■ What the exercise asks ■
Reproduce exactly, and only, the lines running from the start of the entries below to the line containing "Task: Check the".

■ Information supplied ■
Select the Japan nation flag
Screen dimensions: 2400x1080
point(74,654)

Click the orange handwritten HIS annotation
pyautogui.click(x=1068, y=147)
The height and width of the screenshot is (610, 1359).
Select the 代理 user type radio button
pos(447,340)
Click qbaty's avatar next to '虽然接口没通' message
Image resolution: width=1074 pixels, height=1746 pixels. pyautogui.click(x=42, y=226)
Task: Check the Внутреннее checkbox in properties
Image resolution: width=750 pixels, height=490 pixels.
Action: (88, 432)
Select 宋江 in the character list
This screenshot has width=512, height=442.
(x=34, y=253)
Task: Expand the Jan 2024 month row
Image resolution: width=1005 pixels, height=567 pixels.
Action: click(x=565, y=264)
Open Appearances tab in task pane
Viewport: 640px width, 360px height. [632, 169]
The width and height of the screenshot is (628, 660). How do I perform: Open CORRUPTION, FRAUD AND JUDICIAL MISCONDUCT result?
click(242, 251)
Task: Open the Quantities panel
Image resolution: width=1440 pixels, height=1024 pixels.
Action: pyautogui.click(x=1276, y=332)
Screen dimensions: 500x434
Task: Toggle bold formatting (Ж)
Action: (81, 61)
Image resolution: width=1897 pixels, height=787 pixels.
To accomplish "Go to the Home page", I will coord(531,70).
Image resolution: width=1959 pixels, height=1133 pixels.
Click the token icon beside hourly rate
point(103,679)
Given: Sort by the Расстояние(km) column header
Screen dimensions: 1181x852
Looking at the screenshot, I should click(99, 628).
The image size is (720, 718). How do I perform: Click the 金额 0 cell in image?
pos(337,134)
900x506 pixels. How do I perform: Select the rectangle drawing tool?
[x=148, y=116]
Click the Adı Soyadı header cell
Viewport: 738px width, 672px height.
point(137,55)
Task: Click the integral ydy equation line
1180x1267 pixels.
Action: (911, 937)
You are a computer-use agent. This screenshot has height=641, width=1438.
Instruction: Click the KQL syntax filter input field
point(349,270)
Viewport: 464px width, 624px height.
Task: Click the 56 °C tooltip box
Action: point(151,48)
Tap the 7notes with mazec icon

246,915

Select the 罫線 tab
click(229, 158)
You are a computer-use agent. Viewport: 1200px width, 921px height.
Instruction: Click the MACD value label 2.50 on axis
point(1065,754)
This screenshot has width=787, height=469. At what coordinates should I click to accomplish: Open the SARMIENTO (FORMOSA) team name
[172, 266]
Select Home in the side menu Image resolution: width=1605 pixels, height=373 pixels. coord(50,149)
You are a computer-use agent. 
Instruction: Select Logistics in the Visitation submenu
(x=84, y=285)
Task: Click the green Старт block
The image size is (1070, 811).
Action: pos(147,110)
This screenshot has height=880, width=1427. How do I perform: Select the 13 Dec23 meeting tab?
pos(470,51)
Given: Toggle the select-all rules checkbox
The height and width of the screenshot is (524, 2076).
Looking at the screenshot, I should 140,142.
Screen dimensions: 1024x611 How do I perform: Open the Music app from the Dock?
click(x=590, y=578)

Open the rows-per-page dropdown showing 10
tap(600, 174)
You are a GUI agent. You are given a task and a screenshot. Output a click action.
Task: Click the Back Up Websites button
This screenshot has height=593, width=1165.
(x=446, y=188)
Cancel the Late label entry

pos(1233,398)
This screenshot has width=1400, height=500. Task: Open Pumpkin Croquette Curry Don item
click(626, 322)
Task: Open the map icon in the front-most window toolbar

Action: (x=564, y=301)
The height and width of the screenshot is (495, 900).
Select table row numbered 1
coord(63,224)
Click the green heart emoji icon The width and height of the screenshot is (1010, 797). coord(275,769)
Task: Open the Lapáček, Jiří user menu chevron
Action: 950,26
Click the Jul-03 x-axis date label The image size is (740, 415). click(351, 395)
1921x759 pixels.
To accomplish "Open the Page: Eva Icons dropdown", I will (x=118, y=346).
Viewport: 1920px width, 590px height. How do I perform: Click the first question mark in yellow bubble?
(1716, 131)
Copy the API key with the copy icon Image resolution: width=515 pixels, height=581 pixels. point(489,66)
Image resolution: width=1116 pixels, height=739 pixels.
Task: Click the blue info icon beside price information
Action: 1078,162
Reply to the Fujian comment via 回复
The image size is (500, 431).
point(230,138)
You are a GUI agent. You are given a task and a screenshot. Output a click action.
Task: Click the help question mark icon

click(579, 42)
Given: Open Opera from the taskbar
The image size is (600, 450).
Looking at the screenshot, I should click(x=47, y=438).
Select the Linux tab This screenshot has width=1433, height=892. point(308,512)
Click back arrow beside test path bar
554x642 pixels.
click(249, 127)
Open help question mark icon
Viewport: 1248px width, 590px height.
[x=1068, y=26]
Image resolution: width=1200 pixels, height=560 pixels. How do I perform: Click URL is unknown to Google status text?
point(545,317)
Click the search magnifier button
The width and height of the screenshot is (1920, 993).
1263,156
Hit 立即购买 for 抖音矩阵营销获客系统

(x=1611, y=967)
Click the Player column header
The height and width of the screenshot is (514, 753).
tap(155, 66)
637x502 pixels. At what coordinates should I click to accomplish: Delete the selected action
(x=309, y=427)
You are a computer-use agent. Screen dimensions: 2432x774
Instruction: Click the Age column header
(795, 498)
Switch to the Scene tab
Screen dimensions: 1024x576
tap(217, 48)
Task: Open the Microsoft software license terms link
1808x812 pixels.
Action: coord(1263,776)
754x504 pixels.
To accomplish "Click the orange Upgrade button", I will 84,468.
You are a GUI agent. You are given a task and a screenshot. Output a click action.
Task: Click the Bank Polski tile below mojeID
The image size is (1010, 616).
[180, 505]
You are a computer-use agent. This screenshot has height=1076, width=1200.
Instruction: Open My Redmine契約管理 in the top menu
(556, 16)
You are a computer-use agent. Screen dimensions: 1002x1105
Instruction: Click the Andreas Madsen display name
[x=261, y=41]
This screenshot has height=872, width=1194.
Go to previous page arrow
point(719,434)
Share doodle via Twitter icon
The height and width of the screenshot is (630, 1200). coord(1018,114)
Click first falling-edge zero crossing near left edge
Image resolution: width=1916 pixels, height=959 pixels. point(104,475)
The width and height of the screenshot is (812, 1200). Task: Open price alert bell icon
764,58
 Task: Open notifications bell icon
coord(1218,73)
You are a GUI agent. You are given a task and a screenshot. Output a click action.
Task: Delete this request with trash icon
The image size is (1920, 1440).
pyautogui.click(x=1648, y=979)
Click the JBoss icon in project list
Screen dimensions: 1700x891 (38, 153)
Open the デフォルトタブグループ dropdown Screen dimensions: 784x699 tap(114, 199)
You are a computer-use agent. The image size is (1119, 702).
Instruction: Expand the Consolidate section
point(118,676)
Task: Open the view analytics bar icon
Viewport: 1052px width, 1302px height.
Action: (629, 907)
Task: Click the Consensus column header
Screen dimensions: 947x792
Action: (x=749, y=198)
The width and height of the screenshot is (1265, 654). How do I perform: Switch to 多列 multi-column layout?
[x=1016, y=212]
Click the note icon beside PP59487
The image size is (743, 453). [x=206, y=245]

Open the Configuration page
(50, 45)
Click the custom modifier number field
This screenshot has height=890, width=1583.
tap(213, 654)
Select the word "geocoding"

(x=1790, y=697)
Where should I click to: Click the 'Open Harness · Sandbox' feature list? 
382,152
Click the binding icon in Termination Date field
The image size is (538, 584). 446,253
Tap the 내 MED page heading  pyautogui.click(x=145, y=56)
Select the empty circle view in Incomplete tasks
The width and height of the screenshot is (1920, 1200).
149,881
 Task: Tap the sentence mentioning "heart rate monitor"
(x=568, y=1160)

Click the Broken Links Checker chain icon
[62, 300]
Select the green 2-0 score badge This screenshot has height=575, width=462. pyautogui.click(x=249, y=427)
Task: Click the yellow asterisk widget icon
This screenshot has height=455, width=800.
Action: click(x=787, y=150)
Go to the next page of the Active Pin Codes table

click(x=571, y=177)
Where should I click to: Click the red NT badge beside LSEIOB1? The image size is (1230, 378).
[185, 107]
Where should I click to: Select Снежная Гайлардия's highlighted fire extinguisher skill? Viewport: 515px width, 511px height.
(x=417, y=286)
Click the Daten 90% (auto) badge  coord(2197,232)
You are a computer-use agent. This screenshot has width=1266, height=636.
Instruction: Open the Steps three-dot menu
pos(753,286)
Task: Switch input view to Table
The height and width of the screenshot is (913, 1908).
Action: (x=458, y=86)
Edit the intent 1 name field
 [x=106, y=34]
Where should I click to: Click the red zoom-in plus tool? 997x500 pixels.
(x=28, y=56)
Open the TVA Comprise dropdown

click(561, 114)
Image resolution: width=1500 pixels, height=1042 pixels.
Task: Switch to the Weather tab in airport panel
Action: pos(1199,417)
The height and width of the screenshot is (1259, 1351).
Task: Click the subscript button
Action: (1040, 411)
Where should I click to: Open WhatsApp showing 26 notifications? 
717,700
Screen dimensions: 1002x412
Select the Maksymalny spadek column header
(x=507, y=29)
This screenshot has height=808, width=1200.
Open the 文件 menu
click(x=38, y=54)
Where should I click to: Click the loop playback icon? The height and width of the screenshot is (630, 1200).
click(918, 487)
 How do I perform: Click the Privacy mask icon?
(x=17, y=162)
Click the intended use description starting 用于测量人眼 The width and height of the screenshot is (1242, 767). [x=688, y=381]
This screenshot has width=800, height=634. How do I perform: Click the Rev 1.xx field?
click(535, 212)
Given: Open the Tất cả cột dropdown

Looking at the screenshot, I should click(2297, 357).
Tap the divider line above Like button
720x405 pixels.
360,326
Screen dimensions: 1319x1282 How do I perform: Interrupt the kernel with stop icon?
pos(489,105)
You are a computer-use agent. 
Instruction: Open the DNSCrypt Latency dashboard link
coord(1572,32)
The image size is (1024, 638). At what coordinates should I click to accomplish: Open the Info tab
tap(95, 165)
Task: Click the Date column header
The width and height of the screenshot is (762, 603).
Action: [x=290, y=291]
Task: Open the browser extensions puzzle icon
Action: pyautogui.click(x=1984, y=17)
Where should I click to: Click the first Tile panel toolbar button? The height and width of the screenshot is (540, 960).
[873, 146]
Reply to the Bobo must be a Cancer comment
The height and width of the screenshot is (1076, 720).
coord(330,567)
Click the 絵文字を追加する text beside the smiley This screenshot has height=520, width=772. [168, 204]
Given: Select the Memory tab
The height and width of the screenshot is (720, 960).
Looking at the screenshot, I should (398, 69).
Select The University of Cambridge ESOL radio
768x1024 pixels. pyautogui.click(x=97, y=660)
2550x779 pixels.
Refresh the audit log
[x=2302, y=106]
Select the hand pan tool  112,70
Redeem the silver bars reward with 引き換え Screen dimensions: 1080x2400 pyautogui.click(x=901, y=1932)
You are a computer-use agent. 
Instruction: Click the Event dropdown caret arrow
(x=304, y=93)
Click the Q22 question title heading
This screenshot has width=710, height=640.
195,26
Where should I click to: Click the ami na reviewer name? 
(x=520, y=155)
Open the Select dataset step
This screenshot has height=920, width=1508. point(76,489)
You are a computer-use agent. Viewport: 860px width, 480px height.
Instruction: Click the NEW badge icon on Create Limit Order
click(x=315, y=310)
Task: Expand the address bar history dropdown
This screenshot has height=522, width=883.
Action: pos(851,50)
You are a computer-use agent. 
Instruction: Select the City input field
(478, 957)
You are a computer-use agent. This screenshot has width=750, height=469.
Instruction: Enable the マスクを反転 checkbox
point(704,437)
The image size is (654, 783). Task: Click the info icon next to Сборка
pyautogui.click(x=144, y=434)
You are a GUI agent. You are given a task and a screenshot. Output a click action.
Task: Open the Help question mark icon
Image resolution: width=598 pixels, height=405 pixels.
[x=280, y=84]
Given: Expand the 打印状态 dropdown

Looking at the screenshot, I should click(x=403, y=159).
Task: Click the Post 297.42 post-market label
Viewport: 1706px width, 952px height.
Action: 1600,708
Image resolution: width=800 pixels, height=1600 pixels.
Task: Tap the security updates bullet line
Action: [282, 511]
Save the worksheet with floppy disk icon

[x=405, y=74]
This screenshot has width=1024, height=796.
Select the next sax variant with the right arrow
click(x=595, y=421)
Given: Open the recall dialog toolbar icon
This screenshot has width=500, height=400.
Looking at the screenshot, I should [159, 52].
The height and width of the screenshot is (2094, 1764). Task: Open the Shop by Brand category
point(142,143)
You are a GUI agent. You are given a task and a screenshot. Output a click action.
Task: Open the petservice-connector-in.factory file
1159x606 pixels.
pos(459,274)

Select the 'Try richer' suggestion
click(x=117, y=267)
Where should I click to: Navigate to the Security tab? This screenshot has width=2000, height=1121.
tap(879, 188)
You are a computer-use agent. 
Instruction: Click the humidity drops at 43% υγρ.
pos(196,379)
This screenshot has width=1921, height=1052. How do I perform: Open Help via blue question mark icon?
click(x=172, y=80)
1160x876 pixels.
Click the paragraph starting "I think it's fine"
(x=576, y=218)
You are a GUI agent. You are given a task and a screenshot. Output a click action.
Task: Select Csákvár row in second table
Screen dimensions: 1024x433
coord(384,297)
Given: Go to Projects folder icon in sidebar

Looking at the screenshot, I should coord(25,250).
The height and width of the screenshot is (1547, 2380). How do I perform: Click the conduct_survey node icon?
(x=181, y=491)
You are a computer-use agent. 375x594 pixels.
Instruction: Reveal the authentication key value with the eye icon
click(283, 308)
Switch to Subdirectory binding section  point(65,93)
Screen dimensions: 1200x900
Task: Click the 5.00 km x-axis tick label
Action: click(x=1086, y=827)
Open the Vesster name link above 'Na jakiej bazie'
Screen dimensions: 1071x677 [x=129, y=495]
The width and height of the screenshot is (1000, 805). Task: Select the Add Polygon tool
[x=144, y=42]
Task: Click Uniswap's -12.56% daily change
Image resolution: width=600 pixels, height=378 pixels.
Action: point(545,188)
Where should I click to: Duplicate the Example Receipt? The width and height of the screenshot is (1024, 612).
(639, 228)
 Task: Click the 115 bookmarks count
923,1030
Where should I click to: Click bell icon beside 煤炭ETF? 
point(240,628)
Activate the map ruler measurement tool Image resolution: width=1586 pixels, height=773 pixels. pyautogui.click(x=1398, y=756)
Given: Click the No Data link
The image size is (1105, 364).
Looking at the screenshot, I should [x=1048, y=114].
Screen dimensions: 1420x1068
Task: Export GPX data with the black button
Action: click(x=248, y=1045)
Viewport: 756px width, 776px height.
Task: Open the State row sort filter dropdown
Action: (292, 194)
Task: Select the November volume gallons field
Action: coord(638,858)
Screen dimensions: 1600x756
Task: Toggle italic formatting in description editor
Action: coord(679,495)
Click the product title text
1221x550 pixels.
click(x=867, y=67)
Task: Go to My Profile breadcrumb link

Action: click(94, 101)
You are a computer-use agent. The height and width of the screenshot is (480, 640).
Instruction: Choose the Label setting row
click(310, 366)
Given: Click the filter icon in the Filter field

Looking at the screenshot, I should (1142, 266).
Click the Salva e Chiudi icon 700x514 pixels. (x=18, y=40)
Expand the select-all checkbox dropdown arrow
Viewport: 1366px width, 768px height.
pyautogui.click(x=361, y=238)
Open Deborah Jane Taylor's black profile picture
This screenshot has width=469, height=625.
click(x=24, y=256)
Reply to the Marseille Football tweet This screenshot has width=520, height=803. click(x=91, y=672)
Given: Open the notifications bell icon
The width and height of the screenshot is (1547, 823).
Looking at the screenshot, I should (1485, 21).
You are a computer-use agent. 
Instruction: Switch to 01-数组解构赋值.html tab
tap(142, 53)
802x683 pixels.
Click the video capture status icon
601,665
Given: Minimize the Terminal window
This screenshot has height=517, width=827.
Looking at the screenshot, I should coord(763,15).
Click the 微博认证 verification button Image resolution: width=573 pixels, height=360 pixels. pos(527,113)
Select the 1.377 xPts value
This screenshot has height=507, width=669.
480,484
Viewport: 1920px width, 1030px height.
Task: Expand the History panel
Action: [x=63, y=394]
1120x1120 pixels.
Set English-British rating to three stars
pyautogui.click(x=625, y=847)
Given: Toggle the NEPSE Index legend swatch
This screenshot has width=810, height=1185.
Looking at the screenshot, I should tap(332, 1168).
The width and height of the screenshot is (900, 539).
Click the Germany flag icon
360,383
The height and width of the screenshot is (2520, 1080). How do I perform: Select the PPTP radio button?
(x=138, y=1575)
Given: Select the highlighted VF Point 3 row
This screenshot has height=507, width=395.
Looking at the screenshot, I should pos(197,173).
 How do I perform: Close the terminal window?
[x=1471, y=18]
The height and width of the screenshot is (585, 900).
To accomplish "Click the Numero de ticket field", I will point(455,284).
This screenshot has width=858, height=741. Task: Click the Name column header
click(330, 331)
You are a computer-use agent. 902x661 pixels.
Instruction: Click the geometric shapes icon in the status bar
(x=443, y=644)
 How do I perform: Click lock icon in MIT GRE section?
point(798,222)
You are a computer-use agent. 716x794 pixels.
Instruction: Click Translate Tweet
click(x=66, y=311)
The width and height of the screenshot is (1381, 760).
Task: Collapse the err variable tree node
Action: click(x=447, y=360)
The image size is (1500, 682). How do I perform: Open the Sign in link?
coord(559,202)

■ Reply to the exercise ■
Select the Japan nation flag
Screen dimensions: 2400x1080
point(74,654)

Click the orange handwritten HIS annotation
pyautogui.click(x=1068, y=147)
The height and width of the screenshot is (610, 1359).
Select the 代理 user type radio button
pos(447,340)
Click qbaty's avatar next to '虽然接口没通' message
Image resolution: width=1074 pixels, height=1746 pixels. pyautogui.click(x=42, y=226)
Task: Check the Внутреннее checkbox in properties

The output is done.